[What the task asks] What you return must be an exact copy of the lines in the listing below between the line holding "Image resolution: width=971" and the line holding "Task: Click the flag beside VM.Mini-NL", inclusive, and nothing more.

[Records for this task]

_ _ _

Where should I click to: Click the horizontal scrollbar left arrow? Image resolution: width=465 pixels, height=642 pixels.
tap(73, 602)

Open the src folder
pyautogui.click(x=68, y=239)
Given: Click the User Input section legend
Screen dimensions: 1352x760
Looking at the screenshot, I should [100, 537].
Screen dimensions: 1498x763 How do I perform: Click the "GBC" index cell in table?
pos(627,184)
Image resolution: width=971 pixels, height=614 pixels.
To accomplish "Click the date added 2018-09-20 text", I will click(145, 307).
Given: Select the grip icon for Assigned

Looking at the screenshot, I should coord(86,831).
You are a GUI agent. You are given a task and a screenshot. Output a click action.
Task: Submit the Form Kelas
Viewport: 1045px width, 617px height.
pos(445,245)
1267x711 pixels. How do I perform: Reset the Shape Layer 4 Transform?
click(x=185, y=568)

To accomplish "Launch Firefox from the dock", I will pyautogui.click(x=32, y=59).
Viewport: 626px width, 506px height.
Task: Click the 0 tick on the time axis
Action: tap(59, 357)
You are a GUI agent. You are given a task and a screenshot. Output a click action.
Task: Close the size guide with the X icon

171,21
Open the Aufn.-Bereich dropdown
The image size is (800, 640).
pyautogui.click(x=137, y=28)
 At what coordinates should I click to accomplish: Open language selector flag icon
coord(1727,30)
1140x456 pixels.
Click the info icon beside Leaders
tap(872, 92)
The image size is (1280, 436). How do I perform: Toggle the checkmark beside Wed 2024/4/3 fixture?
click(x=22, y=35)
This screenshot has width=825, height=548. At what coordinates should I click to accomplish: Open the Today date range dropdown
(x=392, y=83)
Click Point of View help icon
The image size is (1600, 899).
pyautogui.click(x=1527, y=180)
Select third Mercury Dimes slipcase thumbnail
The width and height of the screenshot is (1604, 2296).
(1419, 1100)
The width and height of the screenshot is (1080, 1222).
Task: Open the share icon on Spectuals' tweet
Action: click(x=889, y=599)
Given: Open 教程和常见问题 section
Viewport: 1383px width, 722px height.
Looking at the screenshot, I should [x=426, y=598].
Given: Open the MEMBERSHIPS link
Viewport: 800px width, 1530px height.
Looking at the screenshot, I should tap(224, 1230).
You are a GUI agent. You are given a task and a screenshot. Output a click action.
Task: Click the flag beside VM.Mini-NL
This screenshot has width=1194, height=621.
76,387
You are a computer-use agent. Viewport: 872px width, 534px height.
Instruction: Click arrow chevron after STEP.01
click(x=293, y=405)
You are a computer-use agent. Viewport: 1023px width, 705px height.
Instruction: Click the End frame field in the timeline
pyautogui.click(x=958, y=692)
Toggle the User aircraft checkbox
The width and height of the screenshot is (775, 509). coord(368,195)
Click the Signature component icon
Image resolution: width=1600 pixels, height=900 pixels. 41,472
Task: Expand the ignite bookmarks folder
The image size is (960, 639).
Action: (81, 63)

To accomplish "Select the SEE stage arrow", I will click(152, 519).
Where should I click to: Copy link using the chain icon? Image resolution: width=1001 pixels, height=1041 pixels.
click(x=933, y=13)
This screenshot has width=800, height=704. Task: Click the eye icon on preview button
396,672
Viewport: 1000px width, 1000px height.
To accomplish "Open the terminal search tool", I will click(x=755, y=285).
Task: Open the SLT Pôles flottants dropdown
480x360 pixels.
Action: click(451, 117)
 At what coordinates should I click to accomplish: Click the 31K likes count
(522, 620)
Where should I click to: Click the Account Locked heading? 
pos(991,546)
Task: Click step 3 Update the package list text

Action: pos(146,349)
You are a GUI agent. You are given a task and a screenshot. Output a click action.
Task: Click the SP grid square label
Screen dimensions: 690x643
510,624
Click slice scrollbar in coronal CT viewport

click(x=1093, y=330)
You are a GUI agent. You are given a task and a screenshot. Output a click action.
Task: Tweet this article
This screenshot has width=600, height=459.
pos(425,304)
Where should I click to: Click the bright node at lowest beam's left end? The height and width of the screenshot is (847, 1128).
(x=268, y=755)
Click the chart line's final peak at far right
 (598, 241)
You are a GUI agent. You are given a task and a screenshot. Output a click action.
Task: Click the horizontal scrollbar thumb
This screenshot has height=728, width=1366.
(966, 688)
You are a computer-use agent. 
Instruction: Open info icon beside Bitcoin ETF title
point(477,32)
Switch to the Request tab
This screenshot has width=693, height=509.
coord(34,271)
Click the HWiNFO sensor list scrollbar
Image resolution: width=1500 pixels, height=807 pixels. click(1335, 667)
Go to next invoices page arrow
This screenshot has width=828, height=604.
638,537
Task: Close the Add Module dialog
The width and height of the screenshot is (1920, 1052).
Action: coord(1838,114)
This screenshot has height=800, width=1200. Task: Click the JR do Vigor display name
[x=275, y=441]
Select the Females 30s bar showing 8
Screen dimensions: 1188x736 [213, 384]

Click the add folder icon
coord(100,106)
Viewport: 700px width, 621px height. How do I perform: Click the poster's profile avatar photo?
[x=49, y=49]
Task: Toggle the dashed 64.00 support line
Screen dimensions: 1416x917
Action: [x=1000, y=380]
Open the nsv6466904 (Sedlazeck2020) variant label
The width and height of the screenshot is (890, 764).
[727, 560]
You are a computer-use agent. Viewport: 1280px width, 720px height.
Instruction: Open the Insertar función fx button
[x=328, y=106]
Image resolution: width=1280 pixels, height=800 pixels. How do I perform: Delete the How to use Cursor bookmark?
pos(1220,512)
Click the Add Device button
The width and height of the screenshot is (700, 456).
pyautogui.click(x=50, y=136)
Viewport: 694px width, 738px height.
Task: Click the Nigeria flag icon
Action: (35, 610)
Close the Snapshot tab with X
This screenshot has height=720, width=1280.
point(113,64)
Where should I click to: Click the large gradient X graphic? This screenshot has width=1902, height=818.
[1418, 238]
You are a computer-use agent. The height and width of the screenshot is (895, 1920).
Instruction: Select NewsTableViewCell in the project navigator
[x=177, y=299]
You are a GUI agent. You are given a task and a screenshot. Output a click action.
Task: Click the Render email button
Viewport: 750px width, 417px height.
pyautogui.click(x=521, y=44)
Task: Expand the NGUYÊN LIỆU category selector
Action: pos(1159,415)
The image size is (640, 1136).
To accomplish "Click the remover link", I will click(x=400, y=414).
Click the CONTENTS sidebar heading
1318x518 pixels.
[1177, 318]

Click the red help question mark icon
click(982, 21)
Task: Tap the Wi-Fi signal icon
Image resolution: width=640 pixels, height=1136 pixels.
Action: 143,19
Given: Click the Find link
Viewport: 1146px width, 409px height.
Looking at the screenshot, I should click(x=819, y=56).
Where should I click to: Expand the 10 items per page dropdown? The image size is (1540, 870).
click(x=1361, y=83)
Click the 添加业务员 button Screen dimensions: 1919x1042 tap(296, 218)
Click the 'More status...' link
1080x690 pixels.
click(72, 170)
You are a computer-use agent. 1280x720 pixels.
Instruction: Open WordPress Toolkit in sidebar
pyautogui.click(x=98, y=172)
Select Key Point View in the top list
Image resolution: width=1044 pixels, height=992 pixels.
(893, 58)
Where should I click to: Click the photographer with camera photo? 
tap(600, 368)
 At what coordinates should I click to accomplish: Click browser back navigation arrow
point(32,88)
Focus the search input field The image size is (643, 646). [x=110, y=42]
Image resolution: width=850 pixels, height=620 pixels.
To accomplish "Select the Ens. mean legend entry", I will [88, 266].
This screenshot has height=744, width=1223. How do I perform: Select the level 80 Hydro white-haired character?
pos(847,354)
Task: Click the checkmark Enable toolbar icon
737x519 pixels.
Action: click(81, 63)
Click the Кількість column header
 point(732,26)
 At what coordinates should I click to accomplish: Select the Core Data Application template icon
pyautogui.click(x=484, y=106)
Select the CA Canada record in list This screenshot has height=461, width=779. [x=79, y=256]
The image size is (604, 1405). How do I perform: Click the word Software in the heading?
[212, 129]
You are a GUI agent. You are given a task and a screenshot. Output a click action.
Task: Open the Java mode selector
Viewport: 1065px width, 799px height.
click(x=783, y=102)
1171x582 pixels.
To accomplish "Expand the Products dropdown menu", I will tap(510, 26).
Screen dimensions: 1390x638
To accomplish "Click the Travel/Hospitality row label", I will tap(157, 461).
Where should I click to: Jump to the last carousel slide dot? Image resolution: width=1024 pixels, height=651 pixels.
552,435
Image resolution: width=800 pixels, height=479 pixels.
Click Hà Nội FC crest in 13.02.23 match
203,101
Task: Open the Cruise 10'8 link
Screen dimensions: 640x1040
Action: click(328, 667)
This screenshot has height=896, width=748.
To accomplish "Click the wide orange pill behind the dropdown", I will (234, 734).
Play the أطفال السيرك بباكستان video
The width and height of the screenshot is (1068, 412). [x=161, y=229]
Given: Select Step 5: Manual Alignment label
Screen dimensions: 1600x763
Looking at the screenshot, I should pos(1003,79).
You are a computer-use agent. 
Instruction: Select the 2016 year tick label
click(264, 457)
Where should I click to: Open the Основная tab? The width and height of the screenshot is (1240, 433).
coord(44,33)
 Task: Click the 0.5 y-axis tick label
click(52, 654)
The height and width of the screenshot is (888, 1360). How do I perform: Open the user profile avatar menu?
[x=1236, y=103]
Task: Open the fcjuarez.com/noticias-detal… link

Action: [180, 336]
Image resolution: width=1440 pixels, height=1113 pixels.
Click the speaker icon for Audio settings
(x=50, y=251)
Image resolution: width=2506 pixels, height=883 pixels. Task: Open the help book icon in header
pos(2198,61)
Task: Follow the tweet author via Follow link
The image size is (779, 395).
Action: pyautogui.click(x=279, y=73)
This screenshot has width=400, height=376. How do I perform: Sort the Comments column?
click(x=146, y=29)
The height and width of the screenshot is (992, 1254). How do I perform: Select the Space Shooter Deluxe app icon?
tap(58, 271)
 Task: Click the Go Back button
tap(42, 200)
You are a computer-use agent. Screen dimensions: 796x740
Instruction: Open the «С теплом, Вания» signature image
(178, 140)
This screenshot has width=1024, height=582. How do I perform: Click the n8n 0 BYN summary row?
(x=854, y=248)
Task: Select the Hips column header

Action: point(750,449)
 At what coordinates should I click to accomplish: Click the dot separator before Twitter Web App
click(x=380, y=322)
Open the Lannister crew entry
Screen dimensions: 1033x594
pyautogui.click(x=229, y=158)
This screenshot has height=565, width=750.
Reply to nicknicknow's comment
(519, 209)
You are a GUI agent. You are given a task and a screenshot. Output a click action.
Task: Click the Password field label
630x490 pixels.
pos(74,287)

_ _ _

[Answer box]
Image resolution: width=971 pixels, height=614 pixels.
To accomplish "Click the date added 2018-09-20 text", I will click(145, 307).
Given: Select the grip icon for Assigned

Looking at the screenshot, I should coord(86,831).
You are a GUI agent. You are given a task and a screenshot. Output a click action.
Task: Submit the Form Kelas
Viewport: 1045px width, 617px height.
pos(445,245)
1267x711 pixels. How do I perform: Reset the Shape Layer 4 Transform?
click(x=185, y=568)

To accomplish "Launch Firefox from the dock", I will pyautogui.click(x=32, y=59).
Viewport: 626px width, 506px height.
Task: Click the 0 tick on the time axis
Action: tap(59, 357)
You are a GUI agent. You are given a task and a screenshot. Output a click action.
Task: Close the size guide with the X icon

171,21
Open the Aufn.-Bereich dropdown
The image size is (800, 640).
pyautogui.click(x=137, y=28)
 At what coordinates should I click to accomplish: Open language selector flag icon
coord(1727,30)
1140x456 pixels.
Click the info icon beside Leaders
tap(872, 92)
The image size is (1280, 436). How do I perform: Toggle the checkmark beside Wed 2024/4/3 fixture?
click(x=22, y=35)
This screenshot has width=825, height=548. At what coordinates should I click to accomplish: Open the Today date range dropdown
(x=392, y=83)
Click Point of View help icon
The image size is (1600, 899).
pyautogui.click(x=1527, y=180)
Select third Mercury Dimes slipcase thumbnail
The width and height of the screenshot is (1604, 2296).
(1419, 1100)
The width and height of the screenshot is (1080, 1222).
Task: Open the share icon on Spectuals' tweet
Action: click(x=889, y=599)
Given: Open 教程和常见问题 section
Viewport: 1383px width, 722px height.
Looking at the screenshot, I should [x=426, y=598].
Given: Open the MEMBERSHIPS link
Viewport: 800px width, 1530px height.
Looking at the screenshot, I should tap(224, 1230).
You are a GUI agent. You are given a task and a screenshot. Output a click action.
Task: Click the flag beside VM.Mini-NL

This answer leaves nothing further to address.